Timeout semantics of Unbound differ radically from Bind 9

Sun Apr 10 05:34:23 UTC 2016

yOn Sun, 10 Apr 2016, Dhalgren Tor wrote:

> However please note that Tor project has modified the eventdns code so
> it may not match exactly the behavior of the generic version.

The generic version seems to have 3 retries at 3 seconds each, before
considering the nameserver dead.  So Tor's version is more generous with the
timing.

> Interesting!  This explains why Tor relay DNS completely seizes up
> when GoDaddy null-routes a relay running Unbound.

It's worse than that, I think.  My read of this code suggests that if
unbound fails to answer for any single query 3 times in a row, eventdns
marks that copy of unbound as dead for at least 10 seconds and starts
exponentially backing off use of it, up to an hour.

This is a desirable characteristic if one of your 3 nameservers is broken;
you'll stop sending it requests and your users won't keep waiting on
responses that will never come.  Or if you are querying some recursive
nameserver who doesn't want traffic from you and blackholes you, you'll stop
throwing them a large volume of unwanted traffic.

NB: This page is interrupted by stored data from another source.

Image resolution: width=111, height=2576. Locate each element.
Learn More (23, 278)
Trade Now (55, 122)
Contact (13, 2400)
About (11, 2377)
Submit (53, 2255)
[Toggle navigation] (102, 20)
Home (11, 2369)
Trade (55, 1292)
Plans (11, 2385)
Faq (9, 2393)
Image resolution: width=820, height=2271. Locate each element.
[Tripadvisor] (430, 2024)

According to https://www.unbound.net/documentation/info_timeout.html,
unbound should already be returning SERVFAIL immediately if it believes all
servers are dead.  And SERVFAIL should also be returns after all servers are
queried (and timed out) 5 times.  I suspect that can take more than 15
seconds and I don't see a way to put an upper bound on that, though.

> Now I have to look into whether that 64 in-flight limit might be a
> performance constraint for fast exit relays.  Might want a tunable to
> increase the limit.

It looks like eventdns will respect an /etc/resolv.conf entry for
"max-inflight: 1000" or similar. If you are limited by inflight requests,
this could be an easy workaround.

                                     -- Aaron